Mais adiante, um homem chega e é recebido pela filha, que tenta sem sucesso enxugar as lágrimas.

Na igreja em frente o padre reza a missa alheio a tudo.

***

Sentada na calçada diante do Conservatório, a moça diz para a amiga:

— Tem que ter uma corzinha, pra poder enxergar. Gosto de branquelo, não. Meu namorado é um negão.

***

Na calçada, a família coloca suas cadeiras e conversa sobre a vida, ocupando todo e espaço numa tentativa de aproveitar a brisa da noite. E o tempo parece que não passa, que é a Aracaju de 30 anos atrás, em que as pessoas ainda tinham pouco medo umas das outras, e viam a cidade como uma extensão de suas casas.

***

Em frente à Catedral um menino anda de bicicleta. Uma menina fala com ele e recebe uma resposta dura. Os amigos dos dois incitam:

— Ele lhe chamou de vagabunda!

A menina, gordinha, uns 13 anos, aceita a provocação e vai atrás do ciclista que pedala rápido em direção aos fundos da igreja.

***

O casal de comerciários anda de mãos dadas em direção ao ponto de ônibus, sorrindo ao fim de um dia de trabalho. Parecem fazer planos para um fim de semana que, eles sabem, vai demorar muito a chegar.

***

Sentadas no batente de uma loja fechada, duas prostitutas fumam maconha. Suas expressões, antes de serem tristes, são cansadas. Cansadas da noite que apenas começa e cansadas do que deixaram para trás. Bandeirolas de São João decoram a rua.

***

Prostitutas e vendedores de churrasquinho de gato olham para a esquina ao longe, paradas no meio da rua.

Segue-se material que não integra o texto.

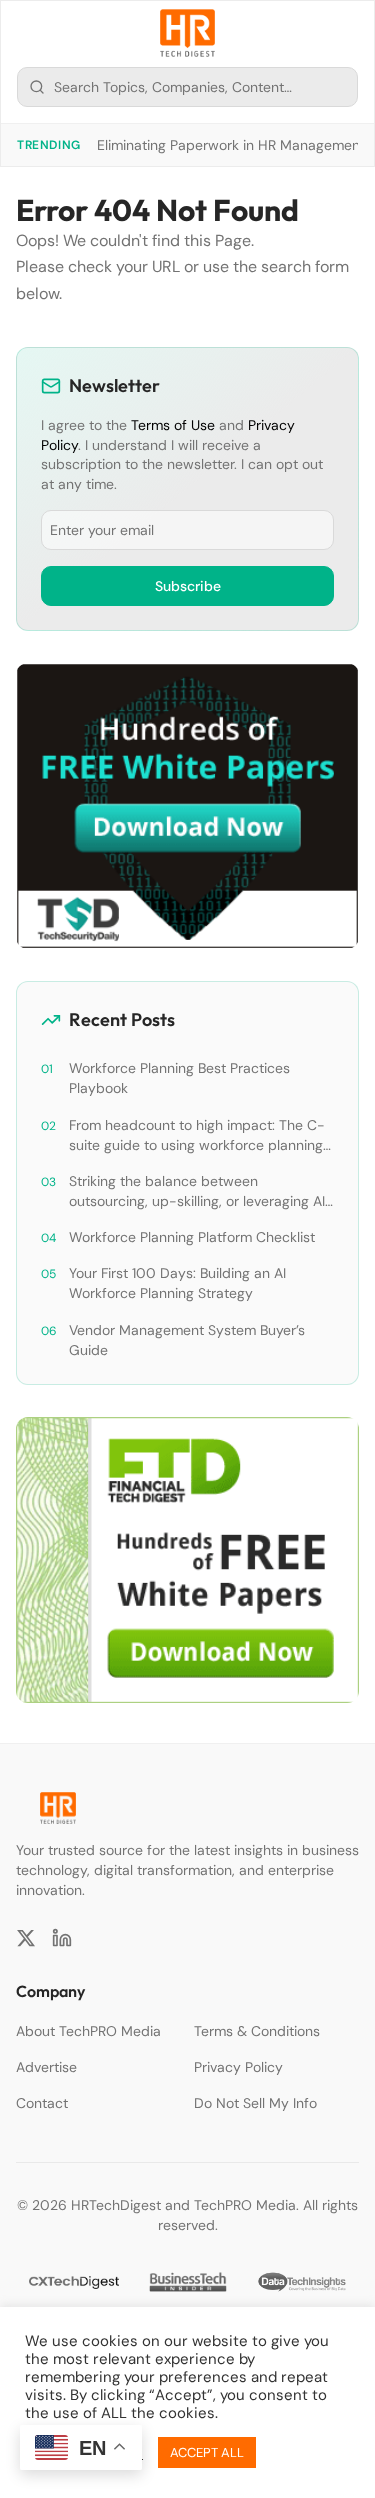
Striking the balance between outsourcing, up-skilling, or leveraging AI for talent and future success (197, 1191)
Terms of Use (173, 425)
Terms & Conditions (257, 2031)
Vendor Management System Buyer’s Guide (187, 1340)
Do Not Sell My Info (255, 2103)
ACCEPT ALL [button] (207, 2452)
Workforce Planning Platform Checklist (192, 1237)
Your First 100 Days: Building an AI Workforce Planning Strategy (177, 1283)
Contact (42, 2103)
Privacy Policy (238, 2067)
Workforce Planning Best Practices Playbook (179, 1078)
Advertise (46, 2067)
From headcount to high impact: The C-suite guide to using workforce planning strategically (197, 1135)
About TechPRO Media (88, 2031)
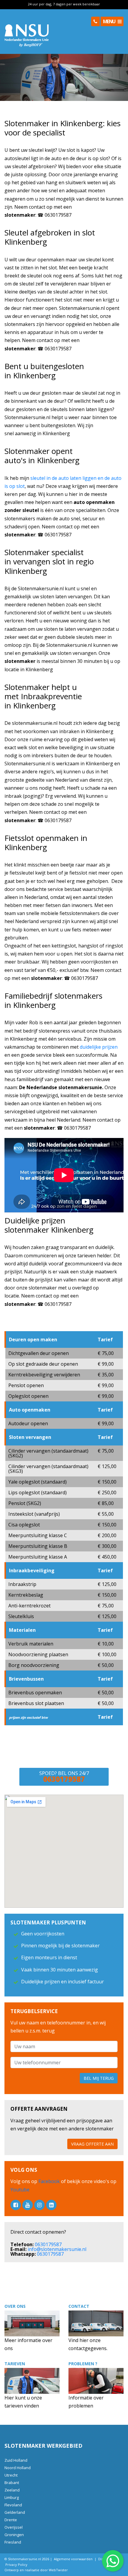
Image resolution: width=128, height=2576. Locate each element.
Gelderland (14, 2512)
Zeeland (12, 2490)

— Os dois saíram correndo, alguma coisa aconteceu.

Na esquina oposta, um homem conversa com dois policiais que riem, mãos pousadas em seus .38 niquelados.

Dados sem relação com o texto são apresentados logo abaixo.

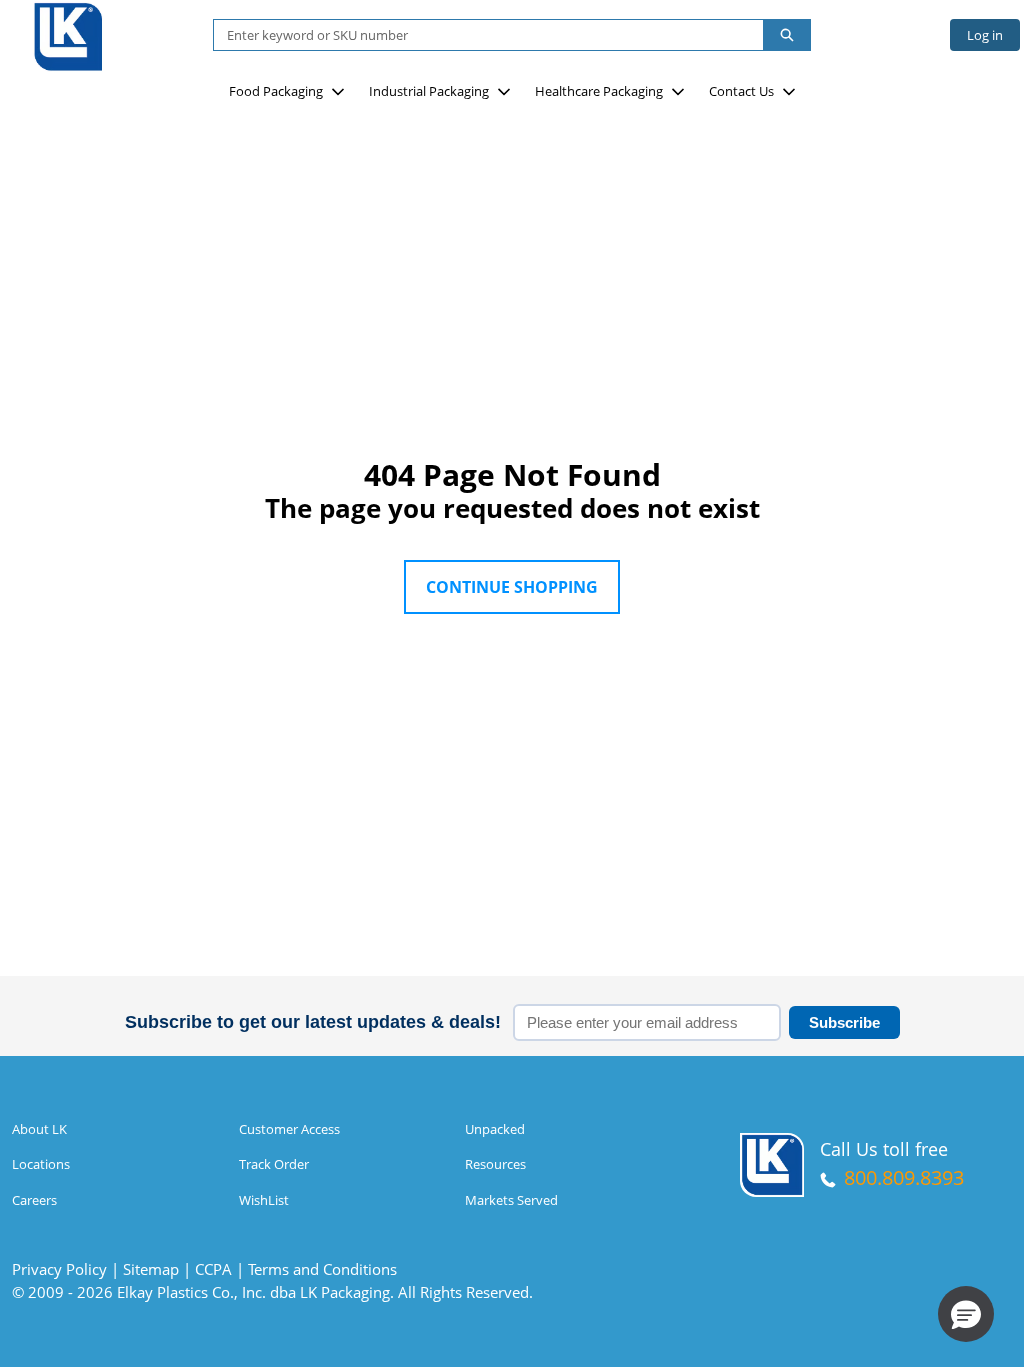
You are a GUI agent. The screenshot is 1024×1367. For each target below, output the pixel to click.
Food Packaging (276, 91)
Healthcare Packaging (599, 91)
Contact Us (741, 91)
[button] (966, 1314)
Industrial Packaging (429, 91)
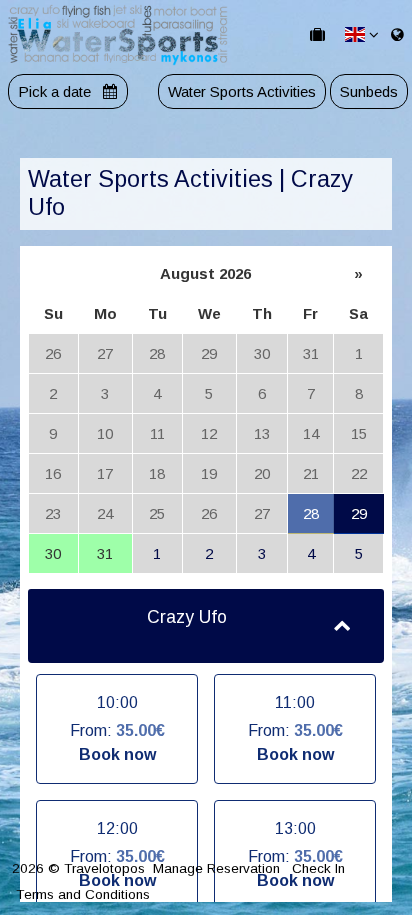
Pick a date (56, 91)
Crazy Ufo (187, 617)
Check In (318, 868)
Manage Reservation (216, 868)
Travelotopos (104, 868)
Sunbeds (369, 91)
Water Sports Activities (242, 91)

— Os cabra correu de medo, uns frouxo.

Amanhã devo mudar meu roteiro de caminhada noturna.

Racismo

Num dos meus primeiros dias na quarta série, eu e dois amigos, um branco e um negro, tínhamos impedido um menino de bater em outro. Na verdade, eles estavam brincando e a gente entendeu errado, mas isso não importa. Eu estava saindo da escola quando a mãe ou avó dele me parou e reclamou comigo. Além das pequenas ameaças, disse que um menino como eu não deveria andar com aqueles crioulinhos.

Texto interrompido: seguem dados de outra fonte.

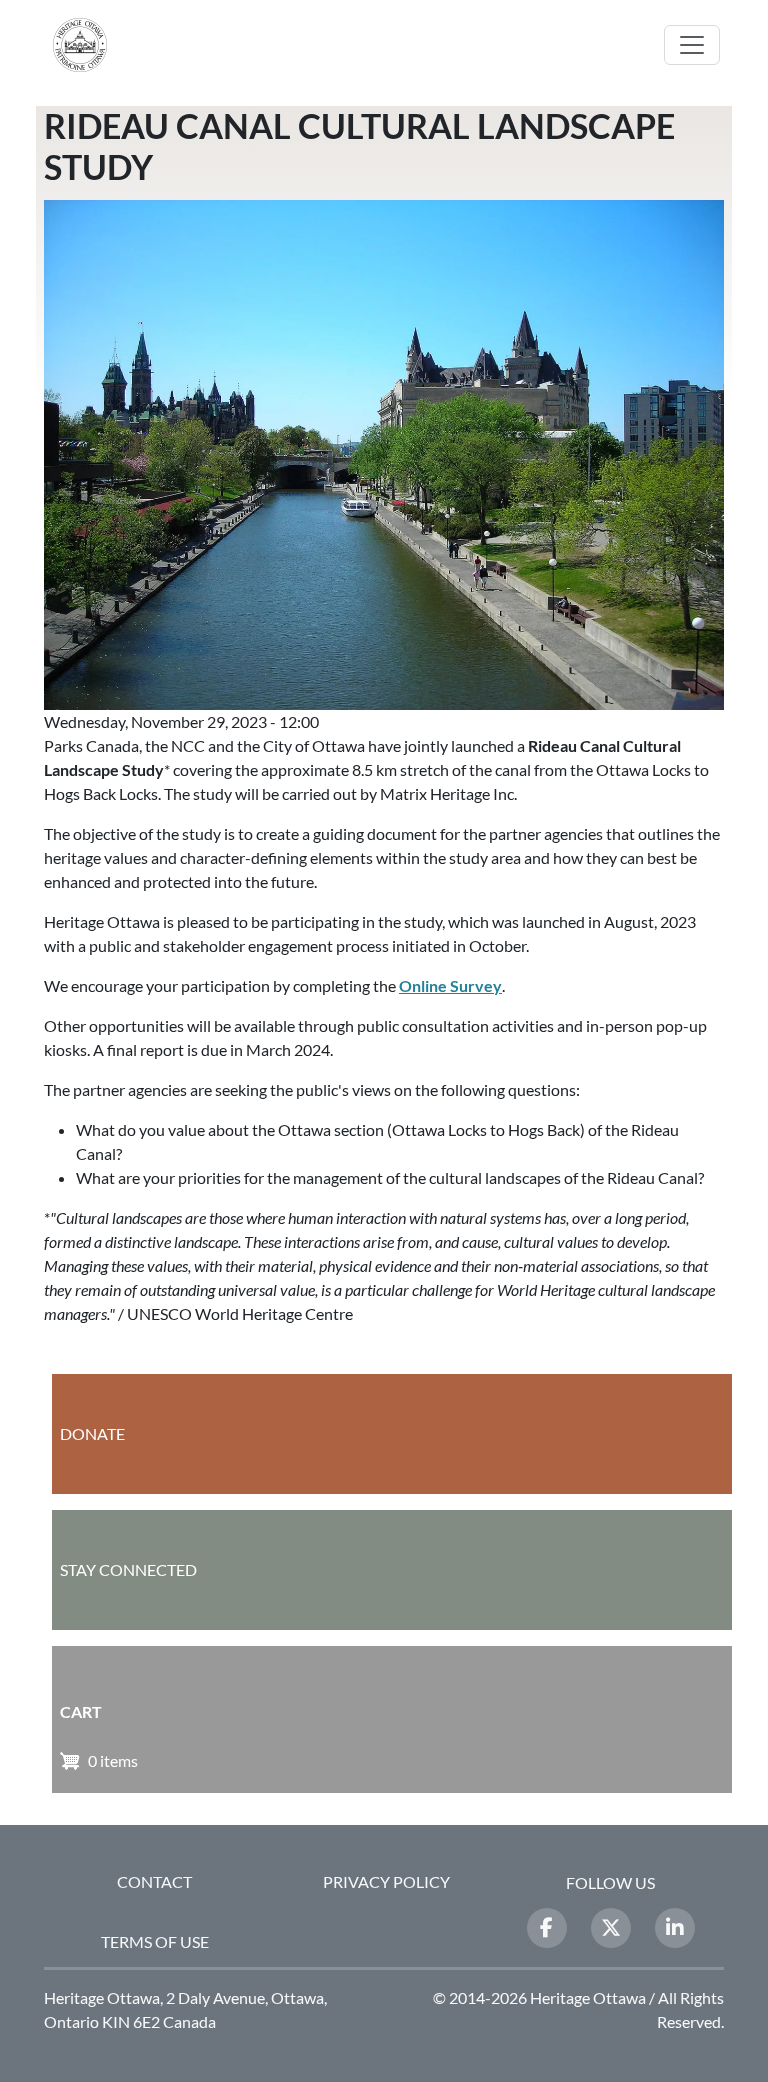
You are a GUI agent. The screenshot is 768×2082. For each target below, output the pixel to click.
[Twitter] (611, 1928)
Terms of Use (155, 1941)
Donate (92, 1433)
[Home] (88, 45)
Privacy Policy (386, 1881)
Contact (154, 1881)
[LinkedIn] (675, 1928)
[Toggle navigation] (692, 45)
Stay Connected (128, 1569)
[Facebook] (547, 1928)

Em sua imbecilidade, ela me tomou por duas coisas que não sou. Olhou para mim, na época lourinho, com cara de menino bem criado e morador da Graça, e achou que estava diante de um pseudo-caucasiano racista como ela.

Fiquei chocado com aquilo. Foi a primeira vez que vi um racista assumido em minha vida, e não consegui esquecer até hoje. E se em Salvador era assim, eu imaginava como seria em outros lugares.

Mas esse nojo de qualquer tipo de racismo não é tão forte quanto pode parecer.

Um tio meu é um belo negão de quase 2 metros de altura. Num belo dia de 1985, provavelmente um daqueles em que a gente se dedicava a encher o saco um do outro, ele resolveu apelar para o fato de eu ser um pobre brasileiro confinado aos limites nacionais: “Eu fui para tal país, você não, tal país, você não, tal país, você não” — era uma lista enorme. Eu ouvi calado. Quando a lista dele se esgotou, eu aproveitei: “Pois é. Mas tem um país aonde eu posso ir e você não: a África do Sul.”

Às vezes o racismo dos outros pode ser útil.